### [Given exercise]
Can you output the entries below, reproducing each line as it appears?

[Entries for locating words and elements]
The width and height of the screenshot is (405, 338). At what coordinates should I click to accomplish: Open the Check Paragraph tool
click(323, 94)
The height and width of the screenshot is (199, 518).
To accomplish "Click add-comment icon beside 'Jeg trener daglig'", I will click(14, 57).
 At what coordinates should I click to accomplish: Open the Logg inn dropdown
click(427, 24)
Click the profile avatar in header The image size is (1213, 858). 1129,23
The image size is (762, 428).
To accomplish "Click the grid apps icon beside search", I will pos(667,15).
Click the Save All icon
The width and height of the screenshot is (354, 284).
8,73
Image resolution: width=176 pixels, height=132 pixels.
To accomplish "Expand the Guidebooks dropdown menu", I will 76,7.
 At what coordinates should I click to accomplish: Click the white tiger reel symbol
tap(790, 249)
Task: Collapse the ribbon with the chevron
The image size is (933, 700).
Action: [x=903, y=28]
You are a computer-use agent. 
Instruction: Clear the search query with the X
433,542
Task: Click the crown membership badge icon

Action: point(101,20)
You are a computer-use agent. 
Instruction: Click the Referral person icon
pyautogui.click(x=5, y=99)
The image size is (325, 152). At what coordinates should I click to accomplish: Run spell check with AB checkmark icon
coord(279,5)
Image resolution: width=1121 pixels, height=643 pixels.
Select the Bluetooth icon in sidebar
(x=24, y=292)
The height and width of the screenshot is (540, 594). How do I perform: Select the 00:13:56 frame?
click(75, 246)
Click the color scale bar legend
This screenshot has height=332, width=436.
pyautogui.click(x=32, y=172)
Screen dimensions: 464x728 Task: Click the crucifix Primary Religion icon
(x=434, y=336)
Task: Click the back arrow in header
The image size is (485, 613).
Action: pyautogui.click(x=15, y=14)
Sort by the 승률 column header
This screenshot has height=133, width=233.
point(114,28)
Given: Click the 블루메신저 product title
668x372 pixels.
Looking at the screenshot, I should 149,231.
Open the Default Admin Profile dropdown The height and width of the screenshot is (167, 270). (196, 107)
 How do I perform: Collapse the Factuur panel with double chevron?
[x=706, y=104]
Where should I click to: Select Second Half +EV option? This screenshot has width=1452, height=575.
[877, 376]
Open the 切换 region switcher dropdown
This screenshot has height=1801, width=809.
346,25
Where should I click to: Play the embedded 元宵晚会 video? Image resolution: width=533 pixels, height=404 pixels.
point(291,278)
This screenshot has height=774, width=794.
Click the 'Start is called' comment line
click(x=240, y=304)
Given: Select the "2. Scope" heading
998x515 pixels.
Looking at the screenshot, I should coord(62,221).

### [Answer to the task]
The width and height of the screenshot is (405, 338). At what coordinates should I click to accomplish: Open the Check Paragraph tool
click(323, 94)
The height and width of the screenshot is (199, 518).
To accomplish "Click add-comment icon beside 'Jeg trener daglig'", I will click(14, 57).
 At what coordinates should I click to accomplish: Open the Logg inn dropdown
click(427, 24)
Click the profile avatar in header The image size is (1213, 858). 1129,23
The image size is (762, 428).
To accomplish "Click the grid apps icon beside search", I will pos(667,15).
Click the Save All icon
The width and height of the screenshot is (354, 284).
8,73
Image resolution: width=176 pixels, height=132 pixels.
To accomplish "Expand the Guidebooks dropdown menu", I will 76,7.
 At what coordinates should I click to accomplish: Click the white tiger reel symbol
tap(790, 249)
Task: Collapse the ribbon with the chevron
The image size is (933, 700).
Action: [x=903, y=28]
You are a computer-use agent. 
Instruction: Clear the search query with the X
433,542
Task: Click the crown membership badge icon

Action: point(101,20)
You are a computer-use agent. 
Instruction: Click the Referral person icon
pyautogui.click(x=5, y=99)
The image size is (325, 152). At what coordinates should I click to accomplish: Run spell check with AB checkmark icon
coord(279,5)
Image resolution: width=1121 pixels, height=643 pixels.
Select the Bluetooth icon in sidebar
(x=24, y=292)
The height and width of the screenshot is (540, 594). How do I perform: Select the 00:13:56 frame?
click(75, 246)
Click the color scale bar legend
This screenshot has height=332, width=436.
pyautogui.click(x=32, y=172)
Screen dimensions: 464x728 Task: Click the crucifix Primary Religion icon
(x=434, y=336)
Task: Click the back arrow in header
The image size is (485, 613).
Action: pyautogui.click(x=15, y=14)
Sort by the 승률 column header
This screenshot has height=133, width=233.
point(114,28)
Given: Click the 블루메신저 product title
668x372 pixels.
Looking at the screenshot, I should 149,231.
Open the Default Admin Profile dropdown The height and width of the screenshot is (167, 270). (196, 107)
 How do I perform: Collapse the Factuur panel with double chevron?
[x=706, y=104]
Where should I click to: Select Second Half +EV option? This screenshot has width=1452, height=575.
[877, 376]
Open the 切换 region switcher dropdown
This screenshot has height=1801, width=809.
346,25
Where should I click to: Play the embedded 元宵晚会 video? Image resolution: width=533 pixels, height=404 pixels.
point(291,278)
This screenshot has height=774, width=794.
Click the 'Start is called' comment line
click(x=240, y=304)
Given: Select the "2. Scope" heading
998x515 pixels.
Looking at the screenshot, I should coord(62,221).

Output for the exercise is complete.